India ranks first among 22 countries with the highest incidence of TB, but the reliable information on the magnitude of MDR?TB in the country is still largely unavailable.¹² Studies detailing patterns of TB resistance in solid-organ transplant recipients have not been documented. In this study, we looked for the prevalence of TB and RR-TB in KTR patients along with frequency of specific mutations responsible for RR by the GeneXpert assay.
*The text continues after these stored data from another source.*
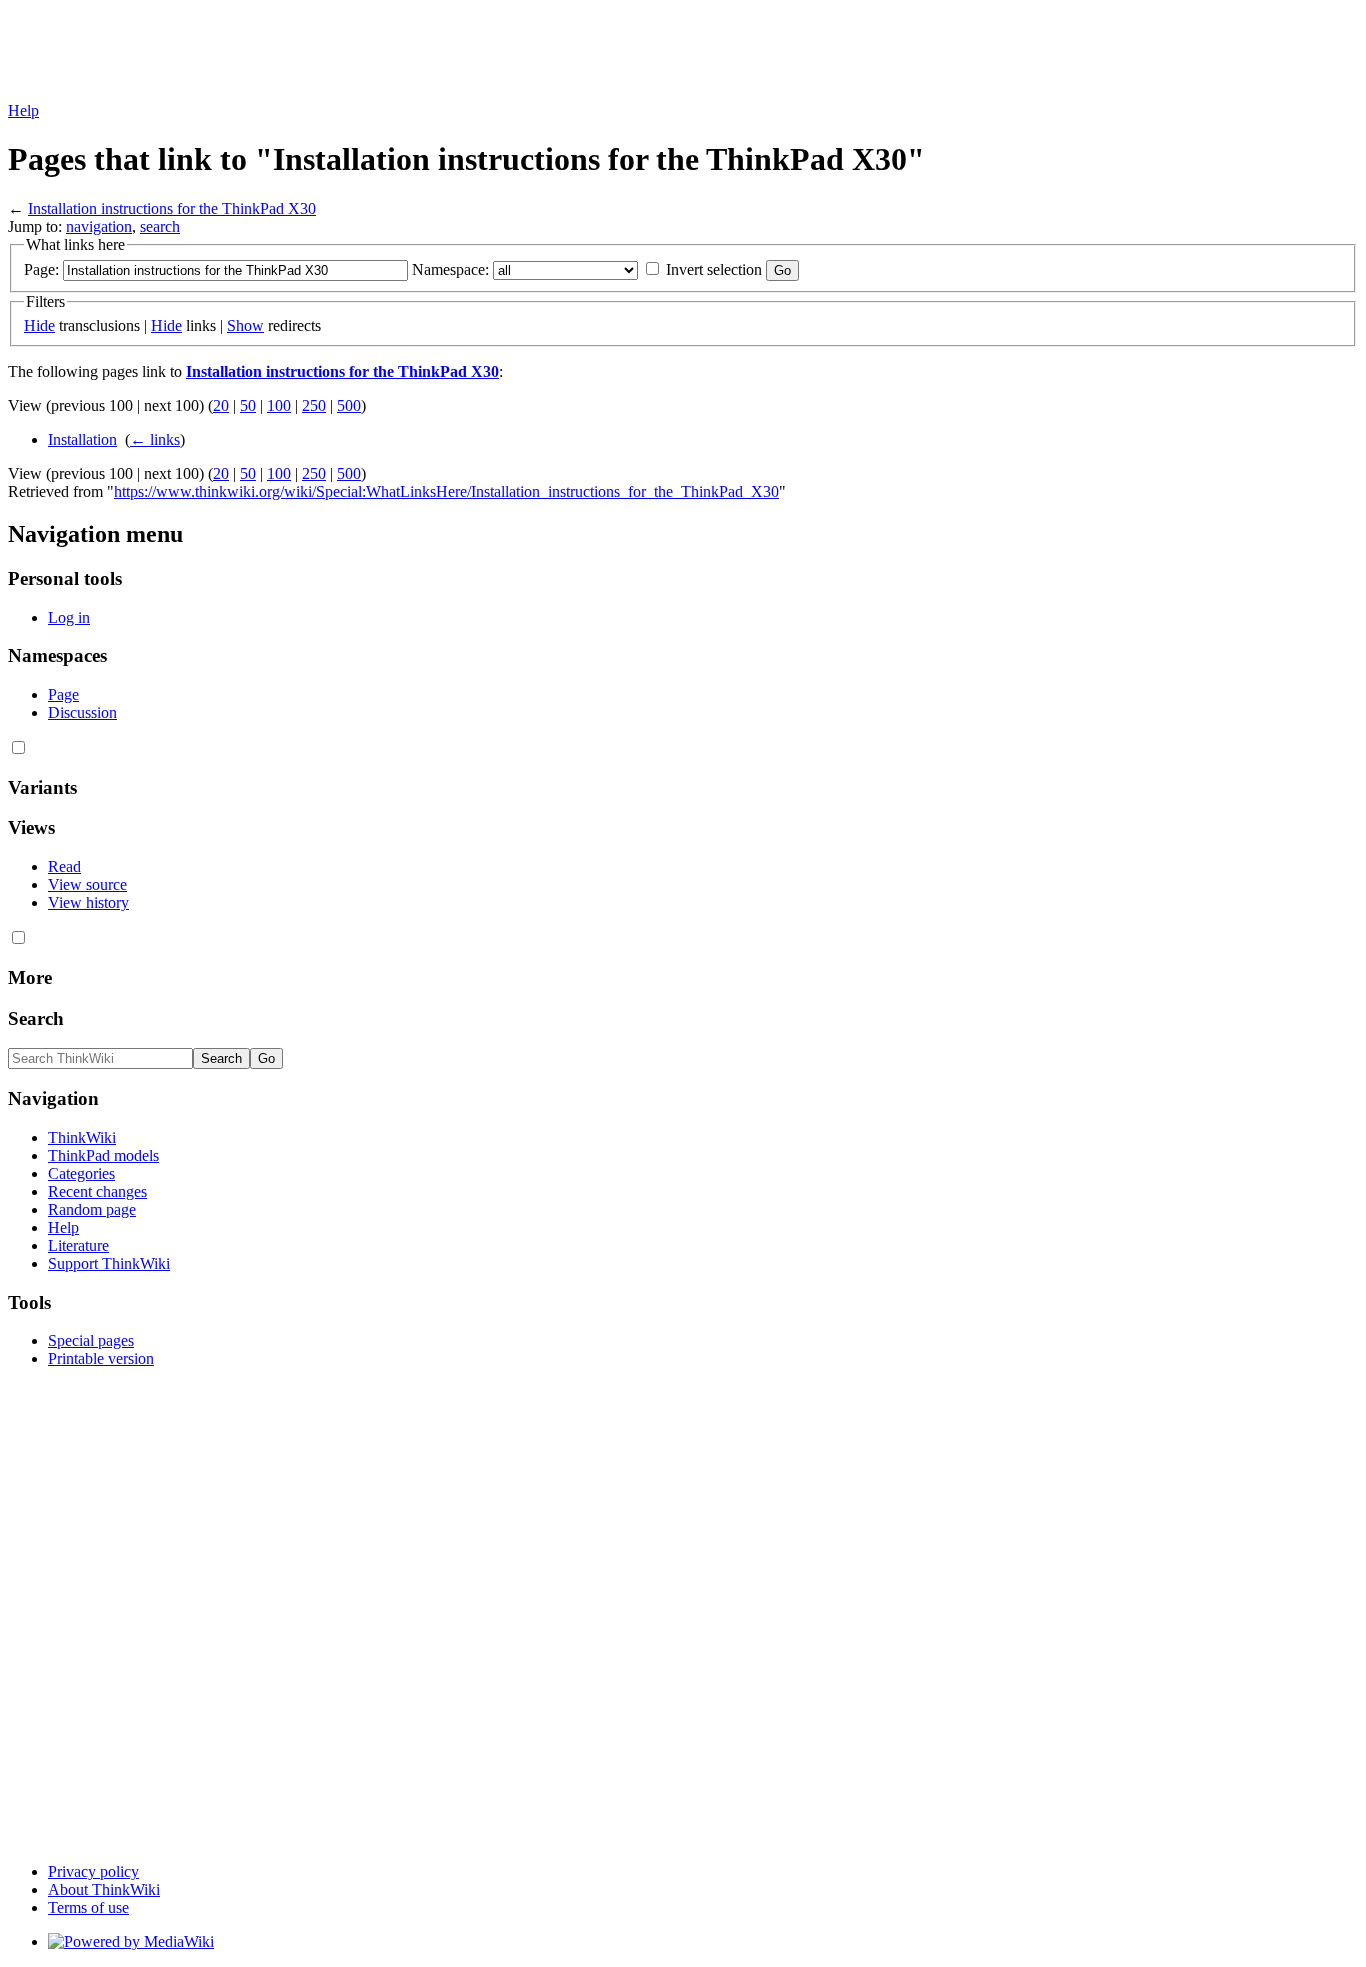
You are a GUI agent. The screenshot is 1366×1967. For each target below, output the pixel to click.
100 (279, 405)
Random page (92, 1209)
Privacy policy (93, 1871)
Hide (39, 325)
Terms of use (88, 1907)
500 (349, 405)
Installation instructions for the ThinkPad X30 (172, 208)
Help (23, 110)
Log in (69, 617)
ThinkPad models (103, 1155)
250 (314, 405)
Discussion (82, 712)
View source (87, 884)
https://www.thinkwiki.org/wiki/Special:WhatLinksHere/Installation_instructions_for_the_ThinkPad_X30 (446, 491)
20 (221, 405)
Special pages (91, 1340)
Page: (41, 269)
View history (88, 902)
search (160, 226)
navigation (99, 226)
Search (36, 1018)
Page (63, 694)
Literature (78, 1245)
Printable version (101, 1358)
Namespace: (450, 269)
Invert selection (714, 269)
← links (155, 439)
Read (64, 866)
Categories (81, 1173)
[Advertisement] (372, 53)
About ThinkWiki (104, 1889)
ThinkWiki (82, 1137)
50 (248, 405)
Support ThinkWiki (109, 1263)
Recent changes (97, 1191)
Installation (82, 439)
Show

We opine that the GeneXpert assay can be used to diagnose RR-TB in KTR patients. The proportion of successful results with the GeneXpert assay was 97.7%, which is higher than study by Agizew and colleagues, who reported a successful result of 92.8.%.¹³ In previously published studies, the most common error was the probe check control failure error. Improved technician skill for sample processing can overcome this error.¹⁴ Our study also shows that the GeneXpert assay provided successful results in extrapulmonary samples (such as stool, pleural/ascitic/pericardial/-cerebrospinal fluids, pus, bone marrow, fine needle aspiration cytology, urine, and tissue biopsy), although the GeneXpert assay was designed for pulmonary samples.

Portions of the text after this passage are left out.